* GOALS
1. In the report on the Iran protests, give everything from "In footage sent" down to "city of Tabriz." again, substituting "video recording" for "footage".
2. According to the report on the Iran protests, how many protesters does the Human Rights Activist News Agency say have been arrested?
3. Continue the report on the Iran protests from its last sentence.

Later, a monitoring group reported a nationwide internet blackout.

Protesters can be heard in the footage calling for the overthrow of Iran’s Supreme Leader Ayatollah Ali Khamenei and the return of Reza Pahlavi, the exiled son of the late former shah, who had urged his supporters to take to the streets.

It was the 12th consecutive day of unrest that has been sparked by anger over the collapse of the Iranian currency and has spread to more than 100 cities and towns across all 31 of Iran’s provinces, according to human rights groups.

The US-based Human Rights Activist News Agency (HRANA) has said at least 34 protesters – five of them children – and eight security personnel have been killed, and that 2,270 other protesters have been arrested.

Norway-based monitor Iran Human Rights (IHR) has said at least 45 protesters, including eight children, have been killed by security forces.

BBC Persian has confirmed the deaths and identities of 22 people, while Iranian authorities have reported the deaths of six security personnel.

On Thursday evening, videos posted on social media and verified by BBC Persian showed a large crowd of protesters moving along a major road in Mashhad, in the country’s north-east.

Chants of “Long live the shah” and “This is the final battle! Pahlavi will return” can be heard. And at one point, several men are seen climbing on an overpass and removing what appears to be surveillance cameras attached to it.

Another video posted online showed a large crowd of protesters walking along a major road in eastern Tehran.

In footage sent to BBC Persian from the north of the capital, another large crowd is heard chanting “This is the final battle! Pahlavi will return”. Elsewhere in the north, protesters were filmed shouting “Dishonourable” and “Don’t be afraid, we are all together” following a clash with security forces.

Other videos showed protesters chanting “Death to the dictator” – a reference to Khamenei – in the central city of Isfahan; “Long live the shah” in the northern city of Babol, and “Don’t be afraid, we are all together” in the north-western city of Tabriz.

* DATASET ENTRIES
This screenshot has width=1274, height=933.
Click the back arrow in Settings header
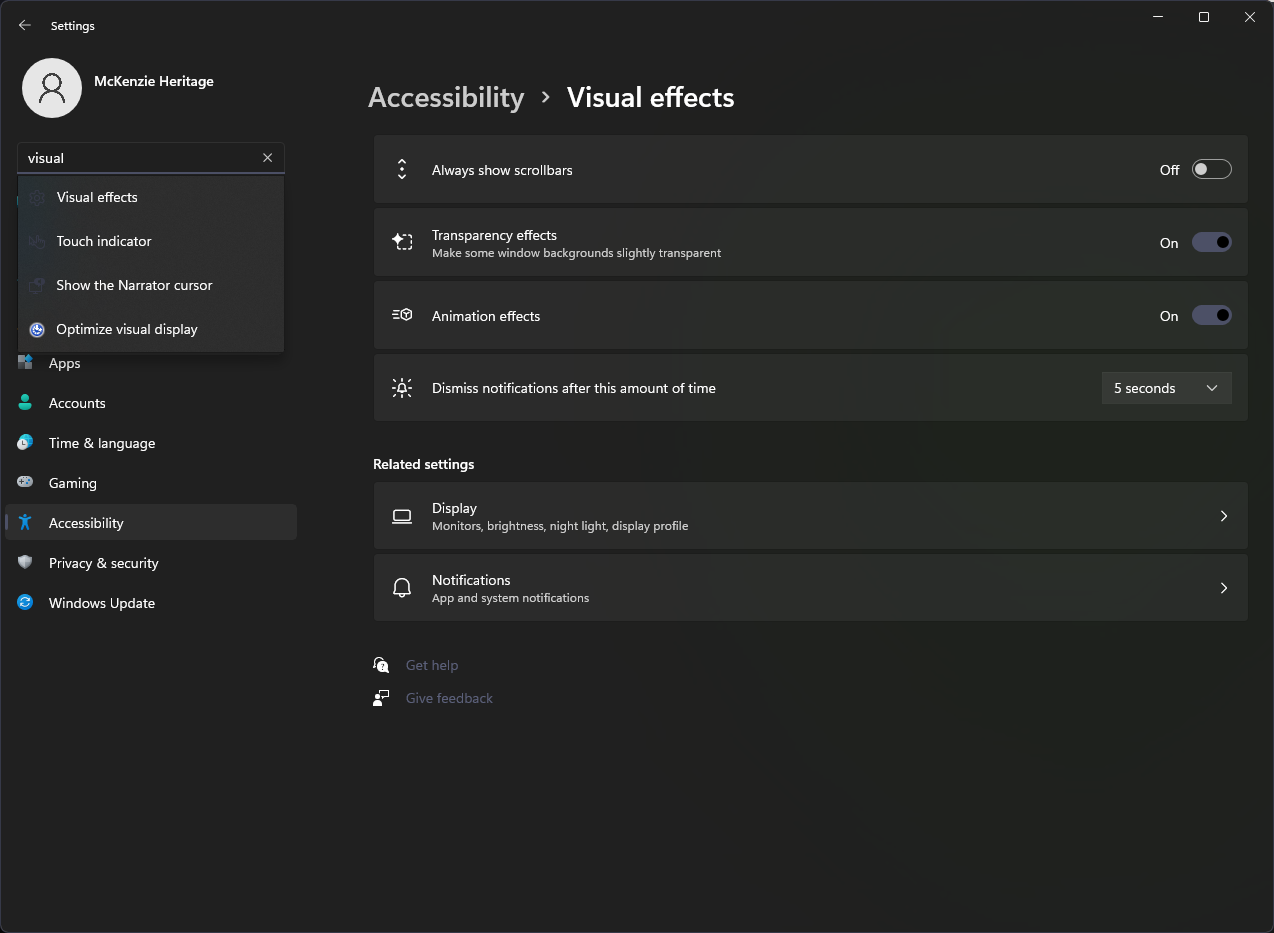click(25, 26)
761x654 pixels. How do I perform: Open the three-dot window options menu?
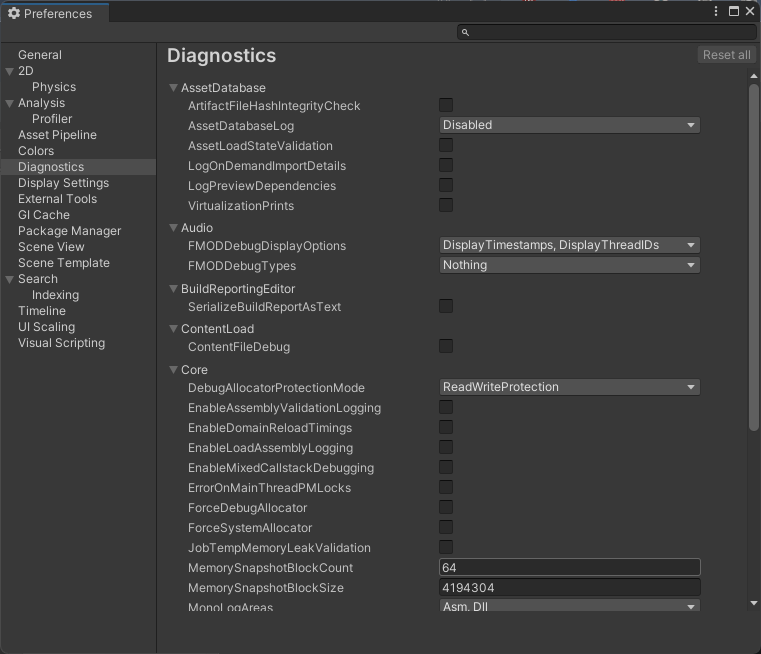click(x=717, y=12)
* * *
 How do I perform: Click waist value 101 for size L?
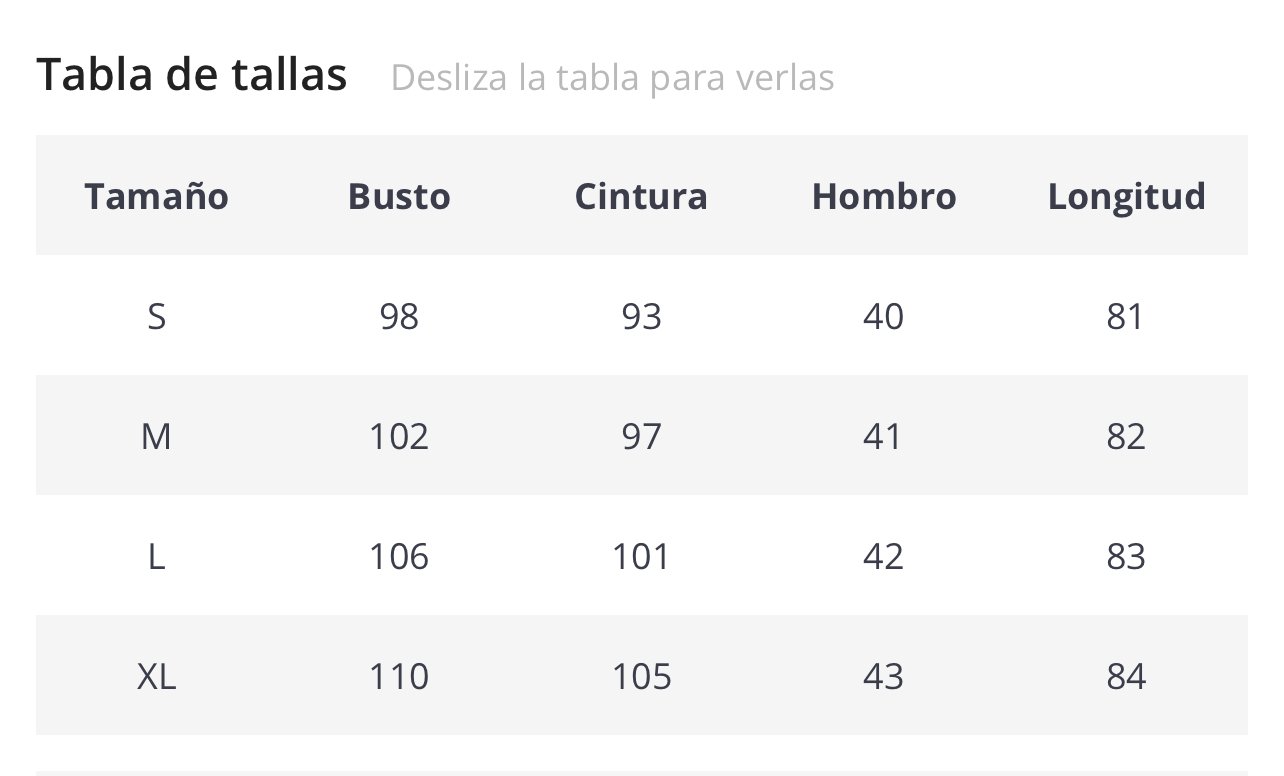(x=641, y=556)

* ANSWER LIST
1.
In video recording sent to BBC Persian from the north of the capital, another large crowd is heard chanting “This is the final battle! Pahlavi will return”. Elsewhere in the north, protesters were filmed shouting “Dishonourable” and “Don’t be afraid, we are all together” following a clash with security forces.

Other videos showed protesters chanting “Death to the dictator” – a reference to Khamenei – in the central city of Isfahan; “Long live the shah” in the northern city of Babol, and “Don’t be afraid, we are all together” in the north-western city of Tabriz.

2. 2,270

3.
In the western city of Dezful, footage sent to BBC Persian showed a large crowd of protesters and also security personnel appearing to open fire from a central square.

The evening protests came not long after Reza Pahlavi, whose father was overthrown by the 1979 Islamic revolution and lives in Washington DC, had called on Iranians to “take to the streets and, as a united front, shout your demands”.

In a post on X, Pahlavi said “millions of Iranians demanded their freedom tonight”, describing the protesters as his “courageous compatriots”.

He thanked US President Donald Trump for holding the “regime to account”, and called on European leaders to do the same.

Pahlavi has also called for protests to continue from 20:00 local time (16:30 GMT) on Friday night.

Iranian state media downplayed the scale of Thursday’s unrest. In some cases, they denied protests had taken place altogether, posting videos of empty streets.

Meanwhile, internet watchdog NetBlocks said its metrics showed that Iran was “in the midst of a nationwide internet blackout”.

“The incident follows a series of escalating digital censorship measures targeting protests across the country and hinders the public’s right to communicate at a critical moment,” it warned, referring to previous losses of connectivity in several cities.

Earlier in the day, footage from Lomar, a small town in the western province of Ilam, showed a crowd chanting “Cannons, tanks, fireworks, mullahs must go” – a reference to the clerical establishment. Another showed people throwing papers into the air outside a bank that appeared to have been broken into.

Other videos showed many shuttered shops in a number of predominantly Kurdish cities and towns in Ilam, as well as Kermanshah and Lorestan provinces.

It followed a call for a general strike by exiled Kurdish opposition groups in response to the deadly crackdown on protests in the region.

At least 17 protesters have been killed by security forces in Ilam, Kermanshah and Lorestan during the unrest, and many of them have been members of the Kurdish or Lor ethnic minorities, according to Kurdish human rights group Hengaw.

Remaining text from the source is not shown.